La Roma acciuffa per i capelli un match che sembrava destinato a mettersi male per i giallorossi di Mourinho (espulso per proteste). Finale pirotecnico per i padroni di casa. Belotti sbaglia un rigore al 92esimo; il pari porta la firma di Matic che va in gol al 94esimo. 

Il Torino inizia meglio dimostrando personalità. Nella prima fase della gara i granata costruiscono buone occasioni con Vlasic e Sanabria che di testa sfiora il gol. Col passare dei minuti crescono i giallorossi. Al 24esimo rigore per la Roma. Sugli sviluppi di un corner, tocco di mano di Ricci: per l’arbitro non ci sono dubbi, indica il dischetto. Ma il sig. Rapuano cambia idea dopo il controllo al Var: il direttore di gara spiega ai giallorossi che il calciatore del Toro colpisce il pallone prima con la testa e poi con il braccio; non c’è quindi irregolarità. Nel finale ci prova ancora la squadra di Mourinho.

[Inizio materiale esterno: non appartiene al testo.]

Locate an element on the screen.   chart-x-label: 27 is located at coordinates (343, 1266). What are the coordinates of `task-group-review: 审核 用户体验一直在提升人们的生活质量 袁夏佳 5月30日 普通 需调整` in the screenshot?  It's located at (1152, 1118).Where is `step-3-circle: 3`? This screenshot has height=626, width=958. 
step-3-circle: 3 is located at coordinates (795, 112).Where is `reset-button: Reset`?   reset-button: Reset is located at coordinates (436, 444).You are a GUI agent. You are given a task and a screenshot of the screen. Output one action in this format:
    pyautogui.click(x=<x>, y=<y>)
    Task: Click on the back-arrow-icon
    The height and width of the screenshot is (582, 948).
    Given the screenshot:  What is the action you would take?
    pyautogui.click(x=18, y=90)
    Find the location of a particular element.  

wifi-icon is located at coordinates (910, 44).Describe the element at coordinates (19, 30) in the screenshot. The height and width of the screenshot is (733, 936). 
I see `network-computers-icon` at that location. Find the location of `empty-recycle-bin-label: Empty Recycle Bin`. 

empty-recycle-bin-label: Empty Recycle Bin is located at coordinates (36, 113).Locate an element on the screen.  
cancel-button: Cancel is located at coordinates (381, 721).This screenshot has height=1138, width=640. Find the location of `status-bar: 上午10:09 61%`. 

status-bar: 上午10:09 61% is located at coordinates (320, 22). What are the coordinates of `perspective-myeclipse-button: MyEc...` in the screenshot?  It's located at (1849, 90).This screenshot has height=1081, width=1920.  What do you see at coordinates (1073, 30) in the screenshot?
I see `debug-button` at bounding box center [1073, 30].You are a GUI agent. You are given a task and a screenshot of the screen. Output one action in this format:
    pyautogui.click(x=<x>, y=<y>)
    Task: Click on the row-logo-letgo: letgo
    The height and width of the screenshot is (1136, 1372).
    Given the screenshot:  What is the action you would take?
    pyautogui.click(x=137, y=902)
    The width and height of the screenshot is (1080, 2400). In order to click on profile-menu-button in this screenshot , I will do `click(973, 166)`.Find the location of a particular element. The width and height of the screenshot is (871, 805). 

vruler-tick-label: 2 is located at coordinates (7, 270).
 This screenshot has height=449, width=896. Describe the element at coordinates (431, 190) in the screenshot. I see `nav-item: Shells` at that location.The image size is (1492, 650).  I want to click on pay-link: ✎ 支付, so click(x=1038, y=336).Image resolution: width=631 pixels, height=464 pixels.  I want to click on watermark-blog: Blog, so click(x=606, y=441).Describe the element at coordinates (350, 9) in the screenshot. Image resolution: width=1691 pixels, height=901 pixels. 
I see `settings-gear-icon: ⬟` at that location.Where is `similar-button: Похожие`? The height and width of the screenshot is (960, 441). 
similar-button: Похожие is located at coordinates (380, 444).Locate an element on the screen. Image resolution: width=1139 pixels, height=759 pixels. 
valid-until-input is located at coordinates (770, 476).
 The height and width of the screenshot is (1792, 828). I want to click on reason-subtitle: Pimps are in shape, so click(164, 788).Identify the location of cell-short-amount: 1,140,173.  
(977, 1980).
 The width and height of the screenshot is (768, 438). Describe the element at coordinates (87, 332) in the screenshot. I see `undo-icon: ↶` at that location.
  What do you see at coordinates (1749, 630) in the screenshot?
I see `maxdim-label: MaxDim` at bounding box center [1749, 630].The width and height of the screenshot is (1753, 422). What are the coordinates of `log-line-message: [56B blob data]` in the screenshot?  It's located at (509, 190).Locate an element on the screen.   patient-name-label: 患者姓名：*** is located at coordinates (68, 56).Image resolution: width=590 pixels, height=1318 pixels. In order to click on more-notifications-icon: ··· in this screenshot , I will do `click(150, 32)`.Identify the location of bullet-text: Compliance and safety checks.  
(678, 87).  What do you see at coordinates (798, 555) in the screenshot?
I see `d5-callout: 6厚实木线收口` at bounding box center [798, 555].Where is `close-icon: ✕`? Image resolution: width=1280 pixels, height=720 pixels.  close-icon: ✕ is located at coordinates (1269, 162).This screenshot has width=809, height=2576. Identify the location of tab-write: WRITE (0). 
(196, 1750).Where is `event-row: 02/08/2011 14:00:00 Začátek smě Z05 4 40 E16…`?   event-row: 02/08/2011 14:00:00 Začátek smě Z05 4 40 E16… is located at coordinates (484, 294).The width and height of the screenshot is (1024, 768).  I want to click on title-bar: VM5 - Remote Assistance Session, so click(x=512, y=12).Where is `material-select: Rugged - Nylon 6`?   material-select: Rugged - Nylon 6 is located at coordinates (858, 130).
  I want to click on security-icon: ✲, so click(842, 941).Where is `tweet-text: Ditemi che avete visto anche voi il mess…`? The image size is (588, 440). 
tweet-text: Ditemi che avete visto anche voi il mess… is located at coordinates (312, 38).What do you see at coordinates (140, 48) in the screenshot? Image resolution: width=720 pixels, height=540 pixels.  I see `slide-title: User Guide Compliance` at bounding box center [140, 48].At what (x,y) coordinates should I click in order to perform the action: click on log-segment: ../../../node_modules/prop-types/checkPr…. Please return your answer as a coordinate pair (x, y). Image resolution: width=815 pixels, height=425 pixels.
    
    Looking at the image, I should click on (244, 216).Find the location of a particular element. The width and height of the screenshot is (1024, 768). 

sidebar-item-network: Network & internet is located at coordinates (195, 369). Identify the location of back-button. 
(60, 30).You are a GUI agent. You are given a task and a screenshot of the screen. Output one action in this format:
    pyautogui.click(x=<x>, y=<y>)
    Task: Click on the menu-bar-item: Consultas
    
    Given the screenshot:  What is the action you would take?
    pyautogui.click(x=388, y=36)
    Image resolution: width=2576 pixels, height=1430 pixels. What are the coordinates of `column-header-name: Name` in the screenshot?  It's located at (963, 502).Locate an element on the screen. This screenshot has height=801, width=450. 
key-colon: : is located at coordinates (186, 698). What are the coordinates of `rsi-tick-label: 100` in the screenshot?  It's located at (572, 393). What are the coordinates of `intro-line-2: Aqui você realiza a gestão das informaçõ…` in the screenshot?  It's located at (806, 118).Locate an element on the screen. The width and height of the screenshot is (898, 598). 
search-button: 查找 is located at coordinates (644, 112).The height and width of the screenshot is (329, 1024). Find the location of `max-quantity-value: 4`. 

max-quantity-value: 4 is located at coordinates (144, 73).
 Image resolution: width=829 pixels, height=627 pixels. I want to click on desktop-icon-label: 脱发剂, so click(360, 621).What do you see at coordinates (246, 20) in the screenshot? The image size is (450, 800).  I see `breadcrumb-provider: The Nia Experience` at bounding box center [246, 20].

Al 37esimo calcio d’angolo battuto molto bene da Zalewski, gira con la nuca Mancini che anticipa l’uscita di Milinkovic Savic, palla che termina di poco fuori.

Nella ripresa al 55esimo colpo Torino: Linetty di testa batte Rui Patricio; inserimento perfetto del centrocampista che riceve in area di rigore il cross di Singo, conclusione bellissima, palla che termina nell’angolino.

Al 69esimo entra Dybala che cambia l’inerzia della partita. È l’argentino tra l’altro a conquistare il calcio di rigore che il grande ex Belotti stampa sul palo. Nel recupero, non si arrende l’argentino; con il mancino centra la traversa, sulla respinta di prima intenzione Matic trova lo specchio della porta e con il sinistro da fuori area batte Milinkovic Savic. Sipario sull’1 a 1. Roma sesta a 27 punti. Il Torino di Juric è nono con 21.

Dopo la sconfitta all’Olimpico contro la Lazio, torna alla vittoria e dilaga il Monza che piega la Salernitana 3 a 0.

Carlos Augusto e Dany Mota si scambiano i favori e vanno a segno entrambi in un primo tempo che il Monza ha giocato decisamente meglio di una Salernitana assente in attacco e distratta in difesa. I biancorossi sfiorano la rete già nei primi minuti con una rovesciata di Ciurria, poi il vantaggio arriva al 24esimo con il difensore-goleador brasiliano servito dall’attaccante portoghese, molto vivace sulla fascia sinistra. Al 35esimo il raddoppio proprio del numero 47 del Monza, bravo ad approfittare delle amnesie difensive granata. Tra i più positivi del primo tempo anche Pessina e Caprari.

Nella ripresa la Salernitana cambia uomini e assetto, ma non serve a rendere diverse le sorti del match. Anzi, sono appunto i biancorossi a rendersi pericolosi fino all’ultimo secondo. Pali per Colpani e Ranocchia, rigore del definitivo 3-0 conquistato da Dany Mota e messo a segno da Pessina.

In classifica i brianzoli salgono a 16 punti, ben 9 punti di vantaggio sulla zona salvezza. Salernitana ferma a 17.

Nona sconfitta consecutiva. Dura poco l’illusione del Verona che va in vantaggio nel primo tempo. Una vittoria sarebbe stata preziosissima per ragioni aritmetiche, ma soprattutto psicologiche. Nulla da fare: lo Spezia ribalta infatti il mtach nel secondo tempo mettendo in cassaforte punti d’orto in chiave salvezza.

Gol dell’Hellas al 30esimo, prima marcatura di Verdi con la maglia scaligera. Grande giocata di Lasagna che s’invola in contropiede servendo Verdi: “scavetto” col mancino del fantasista che supera Dragowski e regala il vantaggio ai padroni di casa.
I liguri al 43esimo perdono il portiere a causa di un infortunio che infrange il sogno dei Mondiali per l’estremo difensore polacco. Tremendo lo scontro con Lasagna; ne fa le spese la caviglia di Dragowski. In pieno recupero gli ospiti si rendono pericolosi a più riprese sbattendo su un Montipò super.

In un quarto d’ora, nel secondo tempo, Nzola prima ritrova la rete in trasferta che gli mancava da un anno, poi di testa mette il sigillo su una sconfitta pesantissima per gli scaligeri. L’Hellas Verona resta ancorato a quota 5 punti, sempre più ultimo in classifica e con tante valutazioni da fare in questa lunga sosta. Al rientro lo Spezia (ora a + 6 dalla zona retrocessione) riceverà l’Atalanta, l’Hellas Verona sarà invece di scena nella Torino granata.